In the dryness of the “desert” and fasting from the Eucharist, Archbishop Jason Gordon is asking Catholics to remember the desert as “privileged space” where God speaks to His people. Families can strengthen the “house church” by praying, reciting the rosary and reading scripture.
“In these days of fasting like we’ve never fasted before; in these days of yearning for the Eucharist and [where] we cannot participate as we normally would, let us see in the desert time a fast, a sacrifice that would deepen and cleanse and purify our faith in Jesus Christ,” Archbishop Gordon said last Sunday at the Living Water Community (LWC) Chapel, Port of Spain.
There were three choir members present, LWC director Suzanne Dowdy who did the readings and Deacon Derek Walcott. In a media release March 4, the Archdiocese publicised changes to liturgical practices: distribution of wine—the Precious Blood—would cease; Holy Communion in the hands only; no holy water; and ministers of the Eucharist must sanitise their hands before and after distribution.

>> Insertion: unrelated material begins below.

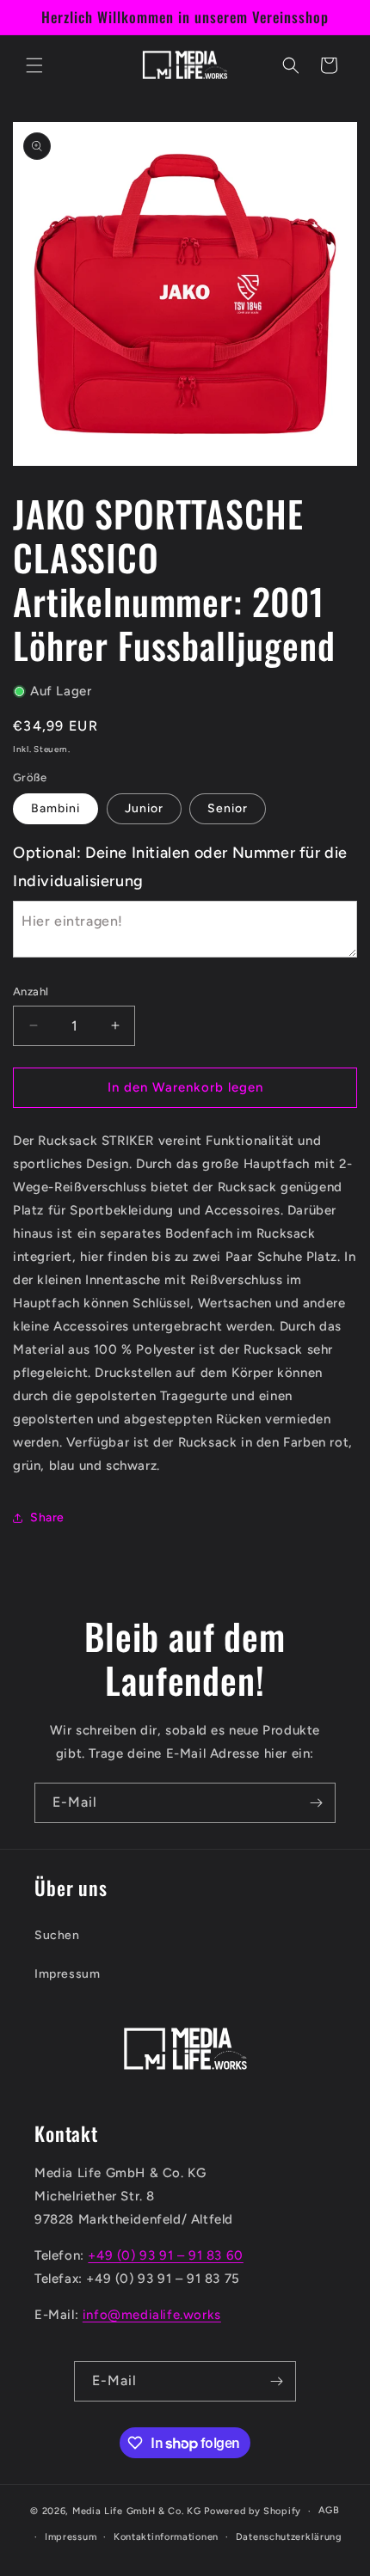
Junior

The decision to temporarily stop Masses came via another release from the Archdiocese March 13 as the country recorded its second confirmed case of COVID-19 and with Prime Minister Keith Rowley’s announcement of the closure of schools, universities and learning facilities to slow potential spread of infection. Archbishop Jason Gordon said the decision to halt Masses because of the COVID-19 was a terrible and difficult decision to make but believes this is what God asked of him.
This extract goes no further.